The World Bank says global carbon markets are back from the brink of collapse.

After years in the doldrums, the analysts say recent developments are providing a much-needed boost.

Carbon pricing is an economic mechanism to reduce greenhouse gas emissions, in which organisations can trade “rights” to produce carbon, with an overall cap on the allocation of rights to that emissions are limited.

China is making progress on its new carbon markets, which on track to become the biggest in the world.

Meanwhile in the EU, carbon trading reforms are having an effect on prices too.

The World Bank says these effects will be enhanced by new carbon markets coming forward.

Almost a hundred countries in the Paris agreement, which together represent over half of global emissions, say they are using or plan to use carbon pricing soon.

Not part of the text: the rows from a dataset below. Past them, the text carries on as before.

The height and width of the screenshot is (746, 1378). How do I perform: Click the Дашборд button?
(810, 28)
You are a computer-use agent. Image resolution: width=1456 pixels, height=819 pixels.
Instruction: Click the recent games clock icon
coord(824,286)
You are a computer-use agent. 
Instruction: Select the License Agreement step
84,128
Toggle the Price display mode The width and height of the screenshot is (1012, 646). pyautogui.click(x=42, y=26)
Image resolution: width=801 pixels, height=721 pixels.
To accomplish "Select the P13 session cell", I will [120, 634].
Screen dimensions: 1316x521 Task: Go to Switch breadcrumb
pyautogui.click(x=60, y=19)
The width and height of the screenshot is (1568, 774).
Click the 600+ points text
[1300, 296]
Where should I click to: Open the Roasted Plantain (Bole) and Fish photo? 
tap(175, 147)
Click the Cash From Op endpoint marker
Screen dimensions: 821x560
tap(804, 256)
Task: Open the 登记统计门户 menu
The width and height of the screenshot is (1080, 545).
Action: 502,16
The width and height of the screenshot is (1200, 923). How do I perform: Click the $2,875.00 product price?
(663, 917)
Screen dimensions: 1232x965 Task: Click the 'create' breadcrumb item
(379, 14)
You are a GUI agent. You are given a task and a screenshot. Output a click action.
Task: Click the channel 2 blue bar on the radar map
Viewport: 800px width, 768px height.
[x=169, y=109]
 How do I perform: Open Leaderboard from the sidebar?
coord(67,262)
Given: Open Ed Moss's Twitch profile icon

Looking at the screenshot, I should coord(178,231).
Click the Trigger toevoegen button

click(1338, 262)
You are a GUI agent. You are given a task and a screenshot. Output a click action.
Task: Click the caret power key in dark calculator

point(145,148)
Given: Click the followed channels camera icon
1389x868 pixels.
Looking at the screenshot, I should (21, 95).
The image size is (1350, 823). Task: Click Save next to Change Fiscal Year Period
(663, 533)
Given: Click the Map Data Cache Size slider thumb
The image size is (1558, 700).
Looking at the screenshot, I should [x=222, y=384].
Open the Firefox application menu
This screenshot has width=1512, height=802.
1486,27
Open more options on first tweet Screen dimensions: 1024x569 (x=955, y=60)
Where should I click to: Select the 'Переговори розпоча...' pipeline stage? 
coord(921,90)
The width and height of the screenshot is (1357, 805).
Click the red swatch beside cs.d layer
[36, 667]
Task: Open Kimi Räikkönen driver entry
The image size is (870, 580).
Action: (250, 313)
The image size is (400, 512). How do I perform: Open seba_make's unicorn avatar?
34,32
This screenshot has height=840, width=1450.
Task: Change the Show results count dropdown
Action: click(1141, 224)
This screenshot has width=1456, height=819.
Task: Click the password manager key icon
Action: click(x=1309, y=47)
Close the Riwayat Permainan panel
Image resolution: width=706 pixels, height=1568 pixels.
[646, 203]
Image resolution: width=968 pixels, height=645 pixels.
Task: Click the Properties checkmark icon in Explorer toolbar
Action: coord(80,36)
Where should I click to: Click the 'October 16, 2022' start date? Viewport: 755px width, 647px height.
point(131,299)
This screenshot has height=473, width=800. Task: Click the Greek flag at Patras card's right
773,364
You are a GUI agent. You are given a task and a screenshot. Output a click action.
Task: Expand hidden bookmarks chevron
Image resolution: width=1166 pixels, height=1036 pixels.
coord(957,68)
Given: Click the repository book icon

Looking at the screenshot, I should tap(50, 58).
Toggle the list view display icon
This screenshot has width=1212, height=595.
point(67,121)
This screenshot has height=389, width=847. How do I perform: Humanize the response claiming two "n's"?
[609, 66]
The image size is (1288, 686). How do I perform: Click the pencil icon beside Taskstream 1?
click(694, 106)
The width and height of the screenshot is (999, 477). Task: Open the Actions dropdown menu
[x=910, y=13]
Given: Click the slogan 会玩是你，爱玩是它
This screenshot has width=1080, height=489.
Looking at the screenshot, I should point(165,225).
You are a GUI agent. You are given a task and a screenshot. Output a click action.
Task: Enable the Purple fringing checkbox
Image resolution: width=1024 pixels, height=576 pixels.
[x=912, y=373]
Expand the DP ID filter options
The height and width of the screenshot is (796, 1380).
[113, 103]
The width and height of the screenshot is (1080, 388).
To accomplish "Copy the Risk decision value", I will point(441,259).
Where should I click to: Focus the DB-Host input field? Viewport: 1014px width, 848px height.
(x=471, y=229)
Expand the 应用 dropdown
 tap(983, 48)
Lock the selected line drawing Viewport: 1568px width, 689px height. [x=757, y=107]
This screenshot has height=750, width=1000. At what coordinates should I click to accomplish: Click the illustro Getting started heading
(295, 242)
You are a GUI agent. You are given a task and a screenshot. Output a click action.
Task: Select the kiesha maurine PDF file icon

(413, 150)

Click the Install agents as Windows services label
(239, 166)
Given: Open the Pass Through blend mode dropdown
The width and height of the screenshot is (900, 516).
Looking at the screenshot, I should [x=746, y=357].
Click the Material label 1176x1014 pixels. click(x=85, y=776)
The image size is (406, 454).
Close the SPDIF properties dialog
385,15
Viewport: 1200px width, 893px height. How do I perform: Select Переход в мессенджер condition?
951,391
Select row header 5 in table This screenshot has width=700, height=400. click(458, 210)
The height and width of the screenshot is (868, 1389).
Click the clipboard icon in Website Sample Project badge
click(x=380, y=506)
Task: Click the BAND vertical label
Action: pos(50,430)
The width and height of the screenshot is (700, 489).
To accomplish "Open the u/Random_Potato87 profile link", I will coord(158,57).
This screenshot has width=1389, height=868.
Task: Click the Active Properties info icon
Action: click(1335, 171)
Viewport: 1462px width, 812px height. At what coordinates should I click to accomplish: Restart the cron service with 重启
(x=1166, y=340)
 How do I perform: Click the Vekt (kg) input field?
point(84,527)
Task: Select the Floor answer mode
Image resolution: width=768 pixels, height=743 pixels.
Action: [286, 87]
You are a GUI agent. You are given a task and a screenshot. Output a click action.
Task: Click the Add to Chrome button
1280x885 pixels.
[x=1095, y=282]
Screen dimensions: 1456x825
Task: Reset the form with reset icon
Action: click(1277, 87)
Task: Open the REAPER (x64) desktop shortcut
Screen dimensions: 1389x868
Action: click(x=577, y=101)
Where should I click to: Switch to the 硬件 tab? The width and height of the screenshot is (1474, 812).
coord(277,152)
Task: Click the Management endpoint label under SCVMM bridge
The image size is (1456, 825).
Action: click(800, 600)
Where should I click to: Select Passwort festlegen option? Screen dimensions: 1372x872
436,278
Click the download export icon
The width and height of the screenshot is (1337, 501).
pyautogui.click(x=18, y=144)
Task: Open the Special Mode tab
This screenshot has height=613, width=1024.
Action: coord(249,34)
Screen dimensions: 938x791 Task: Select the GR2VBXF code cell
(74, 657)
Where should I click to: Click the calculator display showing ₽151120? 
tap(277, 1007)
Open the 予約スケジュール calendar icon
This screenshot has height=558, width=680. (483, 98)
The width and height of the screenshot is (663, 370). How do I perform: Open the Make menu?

The World Bank’s annual report on carbon pricing found governments raised about $33 billion in revenue in the last year from pricing carbon through carbon trading or taxes – it represents a 50 per cent increase on the previous year.

“Governments are starting to see the effectiveness of carbon pricing in their efforts to cut carbon, while also raising revenues for climate and other policies,” said John Roome, senior director for climate change at the World Bank.

“Carbon pricing mechanisms are proving to be essential elements of the toolkits [to meet Paris agreement terms].”

Dirk Forrister, chief of the International Emissions Trading Association, said: “The market is beginning to accelerate. We anticipate a major role for China and the market for international aviation [which when operational from 2020 will] more than double the amount of carbon subject to market pricing.”

The total value of the world’s carbon markets (with carbon taxes included) is estimated at about $82 billion this year, compared with $52 billion in 2017, according to the report.